Sex chromosomes have evolved repeatedly across the tree of life and often exhibit extreme size dimorphism due to genetic degeneration of the sex-limited chromosome (e.g. the W chromosome of some birds and Y chromosome of mammals). However, in some lineages, ancient sex-limited chromosomes have escaped degeneration. Here, we study the evolutionary maintenance of sex chromosomes in the ostrich (Struthio camelus), where the W remains 65% the size of the Z chromosome, despite being more than 100 million years old. Using genome-wide resequencing data, we show that the population-scaled recombination rate of the pseudoautosomal region (PAR) is higher than similar-sized autosomes and is correlated with pedigree-based recombination rate in the heterogametic females, but not homogametic males.
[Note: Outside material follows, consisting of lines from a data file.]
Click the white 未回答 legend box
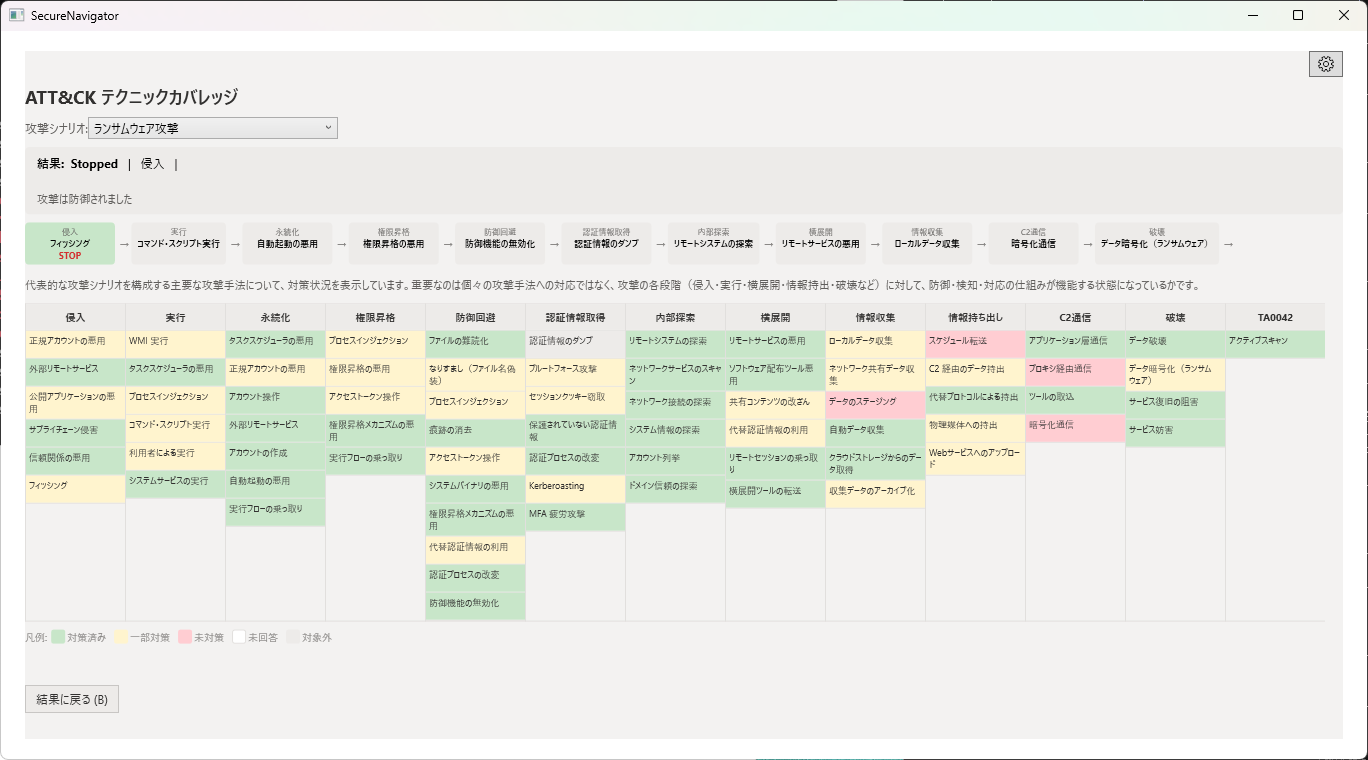The height and width of the screenshot is (760, 1368). 239,637
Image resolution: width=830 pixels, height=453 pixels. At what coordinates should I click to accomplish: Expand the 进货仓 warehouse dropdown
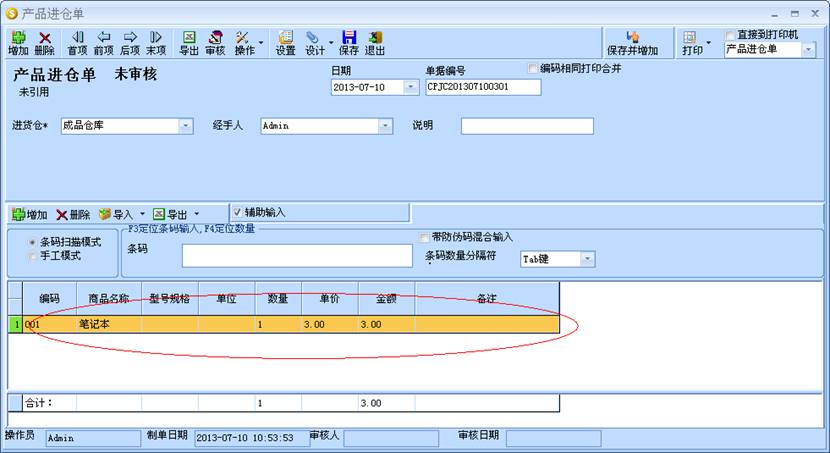pos(186,126)
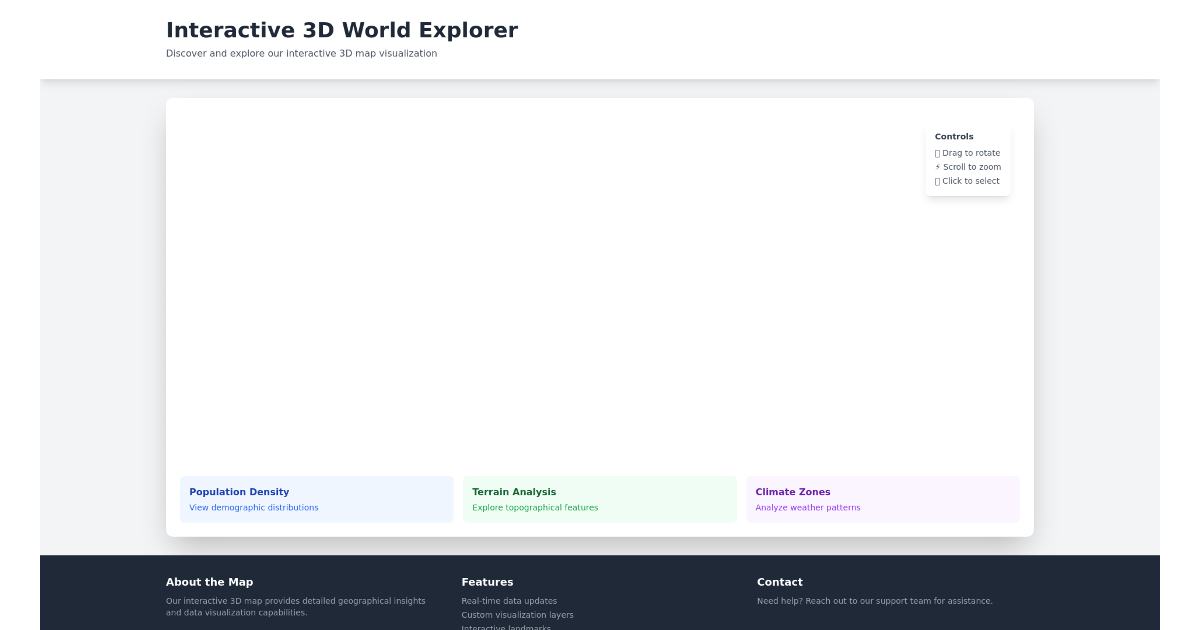Click the Interactive 3D World Explorer title

[342, 29]

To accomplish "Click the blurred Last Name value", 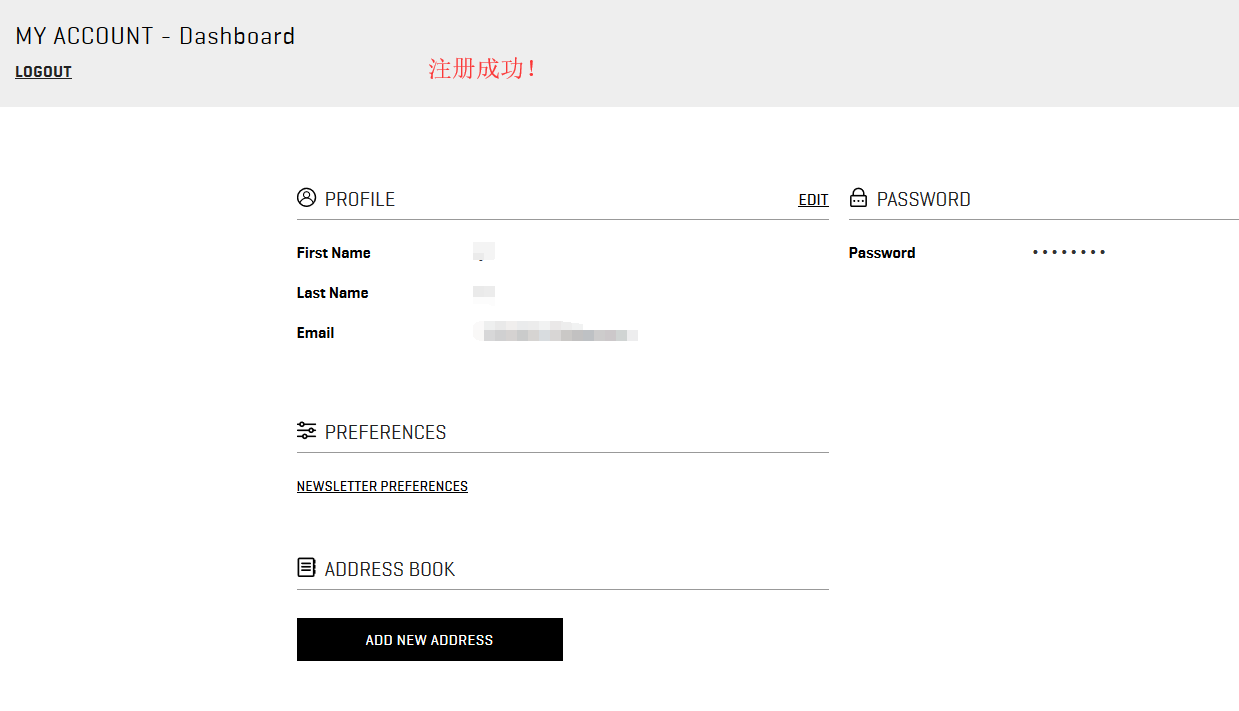I will 484,292.
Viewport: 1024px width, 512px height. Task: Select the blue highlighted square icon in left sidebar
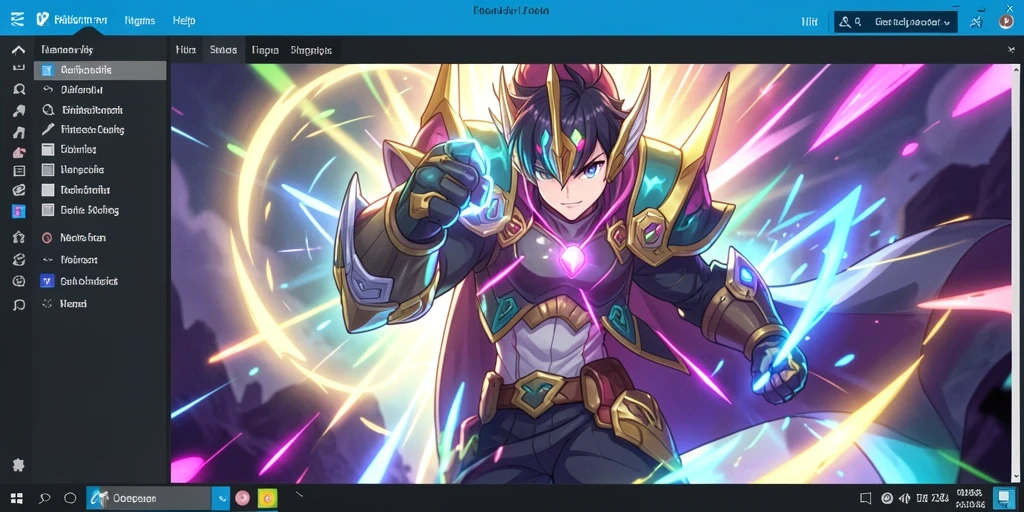point(19,212)
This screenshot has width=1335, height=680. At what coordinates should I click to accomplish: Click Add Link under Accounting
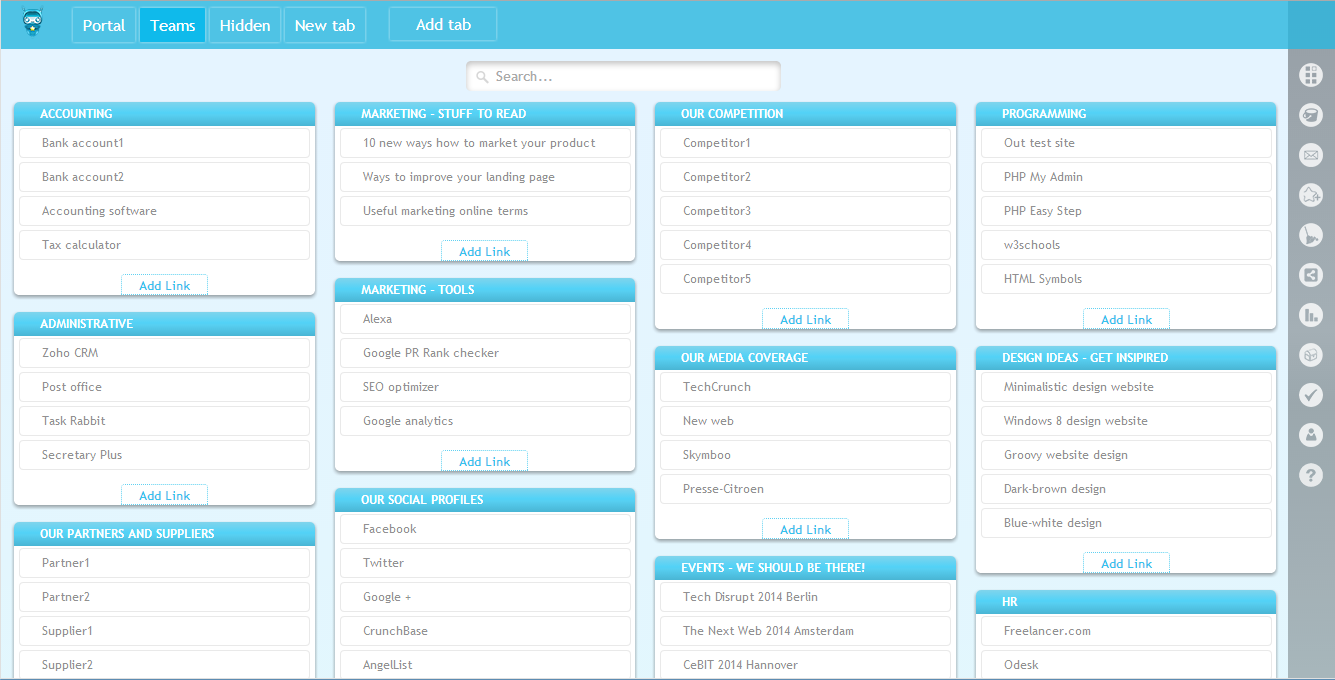(164, 286)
Genetic variation within the sex-linked region (SLR) (π = 0.001) was significantly lower than in the PAR, consistent with recombination cessation. Conversely, genetic variation across the PAR (π = 0.0016) was similar to that of autosomes and dependent on local recombination rates, GC content, and to a lesser extent, gene density. In particular, the region close to the SLR was as genetically diverse as autosomes, likely due to high recombination rates around the PAR boundary restricting genetic linkage with the SLR to only ~50Kb. The potential for alleles with antagonistic fitness effects in males and females to drive chromosome degeneration is therefore limited. While some regions of the PAR had divergent male-female allele frequencies, suggestive of sexually antagonistic alleles, coalescent simulations showed this was broadly consistent with neutral genetic processes. Our results indicate that the degeneration of the large and ancient sex chromosomes of the ostrich may have been slowed by high recombination in the female PAR, reducing the scope for the accumulation of sexually antagonistic variation to generate selection for recombination cessation.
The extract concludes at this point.